Silver Bream

Blicca bjoerknaA species closely related to and resembling the common bream, still the silver bream has double-rowed pharyngeal teeth, larger scales and shorter anal fin (19-23 branched rays). The coloration is silvery, with gray unpaired fins, and red pectoral and pelvic fins, particularly at base. The Russian common name derives from the fact that in the spring and fall the fish form massive schools. Silver breams will grow 35 cm long and weigh 400 gr (in exceptional cases up to 1.2 kilos). They are found in rivers and lakes of Europe, in the basins of the North, Baltic, Black, Azov and Caspian Seas. The fish grows slowly, first spawning during year 3 or 4, being 12-14 cm long. Spawning happens in May or June. In rivers and the Ilmen’ Lake silver breams spawn intermittently, whereas in reservoirs they change over to single-batch.
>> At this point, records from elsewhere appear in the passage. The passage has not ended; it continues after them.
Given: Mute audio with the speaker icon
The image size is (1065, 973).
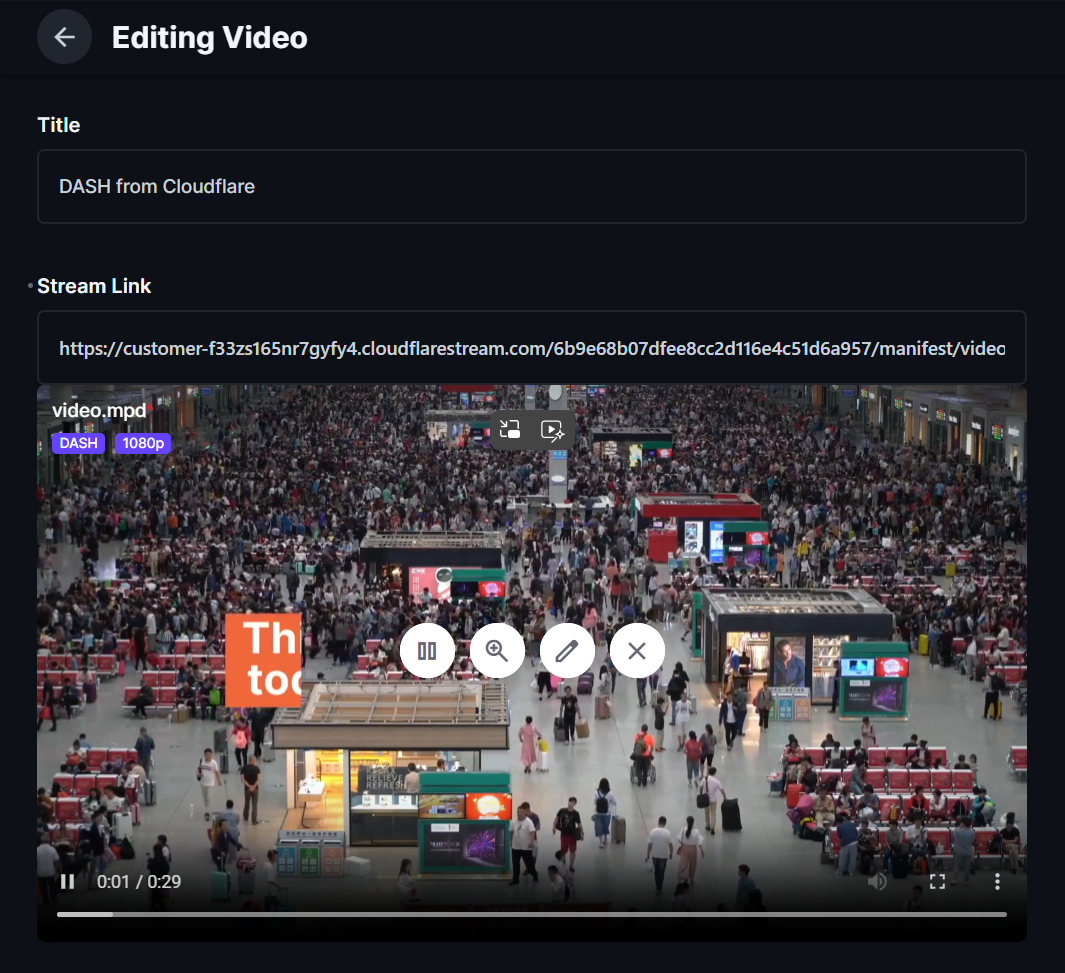Looking at the screenshot, I should point(877,881).
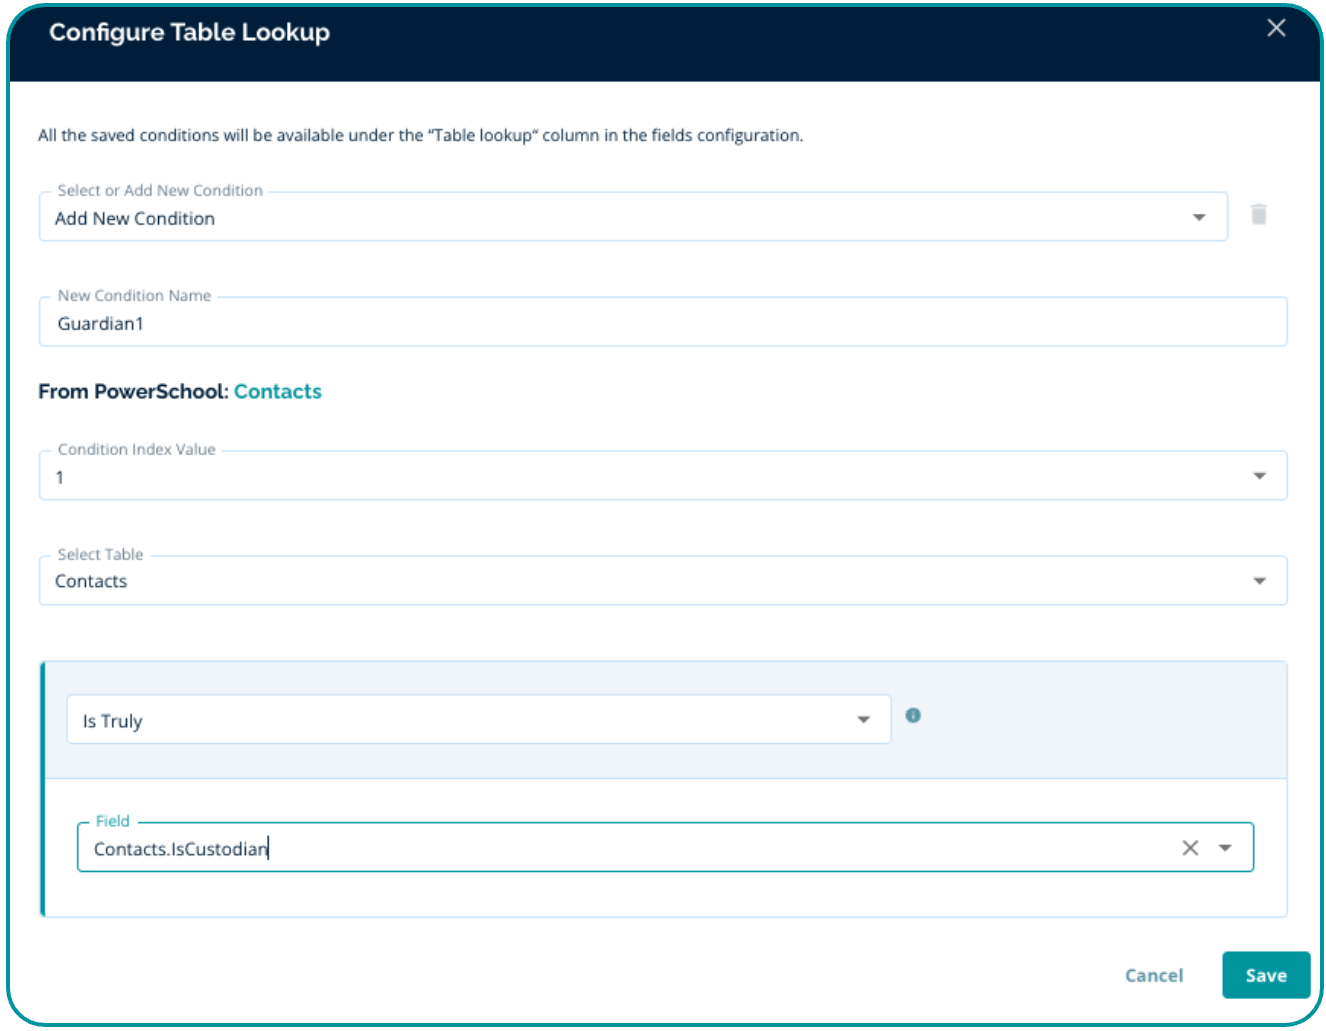This screenshot has height=1031, width=1326.
Task: Click the Condition Index Value caret arrow
Action: (x=1259, y=476)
The single-batch spawning is observed with abundant forage. In lakes, reservoirs and rivers the silver bream keeps to bays with intense vegetation. Their diet is a mix of insect-larvae, mollusks and vegetation. The pharyngeal teeth in the species are rather strong, therefore in the Volga reservoirs mature silver breams feed on zebra mussels – they easily crush the strong shell of the mollusk (due to its morphology, the common bream cannot prey on zebra mussels). They are a secondary commercial fish of the Pskov-Peipsi Lake.